BS T. brucei lack an active respiratory chain [7] and, although obligate, mitochondrial iron-sulfur cluster biosynthesis is much lower compared to the insect stage [9], [17]. These may be main reasons why BS parasites in which the mitochondrial px III gene has been knocked out do not display any strong proliferation phenotype [19]. The in vivo data presented here revealed that the Px III is not essential for infectivity and survival although mutant parasites grown in vitro prior to infection displayed a slightly delayed proliferation and disease development compared to WT pathogens. The cytosolic isoenzymes are probably sufficient for protecting the membranes of the metabolically repressed mitochondrion of BS parasites. Despite the fact that the virulence of the px III−/− cells was fully restored after a single passage through mouse, again the parasitemia developed more slowly than in animals infected with the parental cell line. This may suggest a permanent, albeit minor, impairment by the lack of a Px III-dependent function. Remarkably, one week after infection with the px III−/− parasites cultured in the presence or absence of Trolox, in four and two, respectively, of the six mice, the blood parasitemia had dropped to undetectable levels. This was not the case in any of the 12 animals infected with WT parasites and may be a consequence of the host innate immune defense. In the early stage of African trypanosomiasis, one of the hallmarks is the activation of the macrophage/monocyte system (for reviews see [55], [56]). As a result, reactive nitrogen and oxygen species are released and have cytotoxic and cytostatic effects on trypanosomes. Notably, IFN-γ and TNF-α, two cytokines participating actively in parasite control during the early stage of the infection [56], peak around the first week post-infection [57]. One may thus speculate that the mitochondrial peroxidase could contribute to the parasite defense towards exogenous oxidative stresses.

As shown here for African trypanosomes, cytosolic glutathione peroxidase-type enzymes are responsible for protecting the lysosome from oxidative membrane damage.

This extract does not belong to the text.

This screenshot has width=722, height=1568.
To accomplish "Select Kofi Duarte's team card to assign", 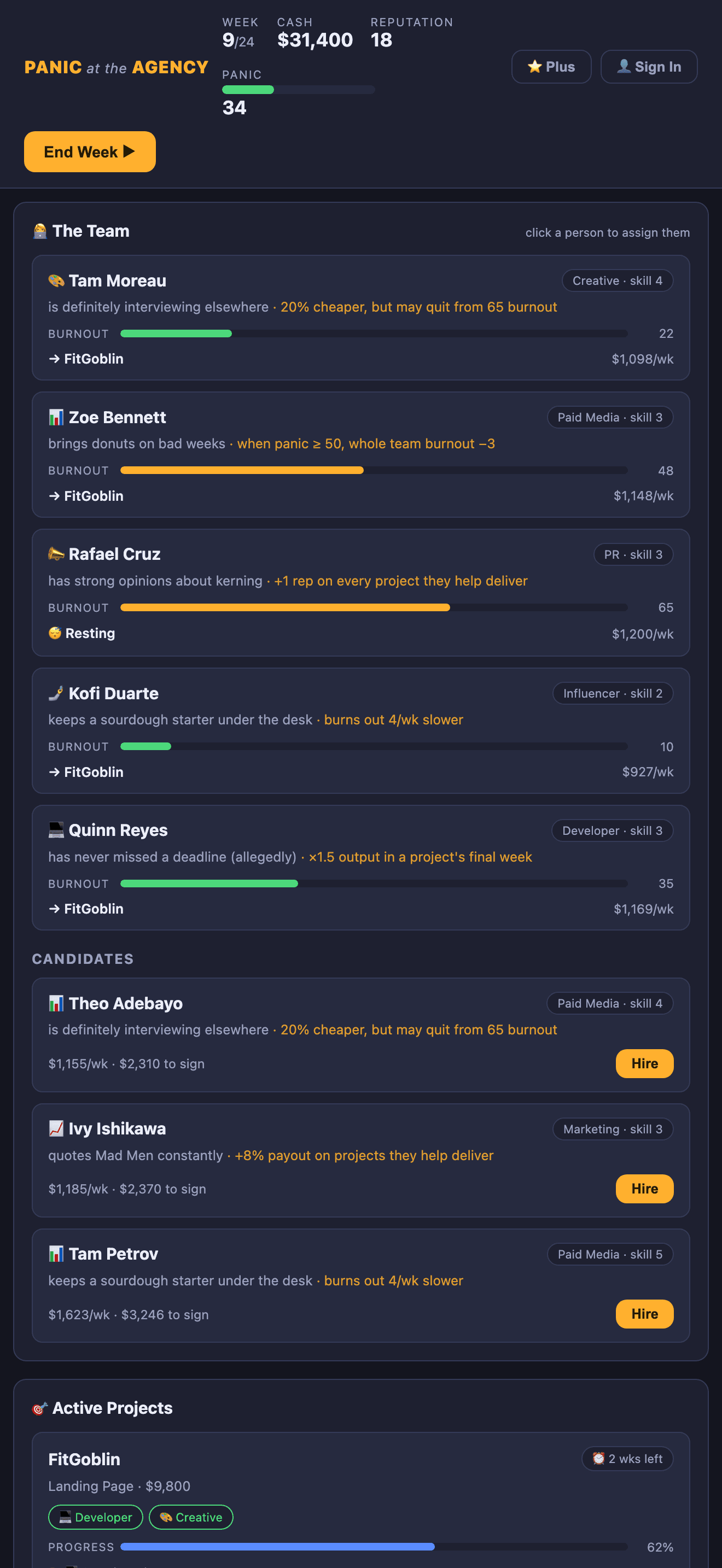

To our knowledge, this is the first report demonstrating such function for cytosolic thiol peroxidases. The underlying molecular mechanism is not yet known and we can only speculate. Peroxidized phospholipids formed in the inner leaflet of the organelle membrane may be exchanged with lipids in the outer leaflet to allow the subsequent repair by the cytosolic peroxidases. In addition, it remains elusive if this lipid exchange would be a spontaneous or catalyzed process. At least for the plasma membrane of different Leishmania species, a phospholipid scramblase activity has been described [58]. In addition, cardiolipin externalization to the outer mitochondrial membrane has been demonstrated recently [49]. Although not yet investigated in detail, it is worth to note that other human pathogens such as Trichomonas, Toxoplasma, and Entamoeba can acquire iron via endocytic uptake of host Fe-binding proteins such as transferrin, lactoferrin, and ferritin (for reviews see [59], [60]) and the genomes of T. vaginalis and T. gondii encode Px homologues. Future work by others may reveal if our findings are extensible to these pathogens and the mammalian GPx4.

Materials and Methods


Px I–II−/− BS T. brucei and polyclonal rabbit antibodies against Px were generated previously [19]. Bovine holo-transferrin, 10,000 Da dextran conjugated to Alexa Fluor 488, LysoTracker Green DND-26, DIDS, and MitoTracker Red CMXRos were purchased from Life Technologies. FeCl3, deferoxamine mesylate, bovine Hb, bovine apo-transferrin, (±)-6-hydroxy-2,5,7,8-tetramethylchromane-2-carboxylic acid (Trolox), DAPI, and phleomycin were from Sigma. FCS was from Biochrome. Affinity-purified bovine transferrin antibodies were purchased from Bethyl Laboratories Inc. The monoclonal mouse anti-p67 antibody was a kind gift of Dr. James D. Bangs, Buffalo and the polyclonal rabbit anti-aldolase antibody was kindly provided by Dr. Christine Clayton, Heidelberg.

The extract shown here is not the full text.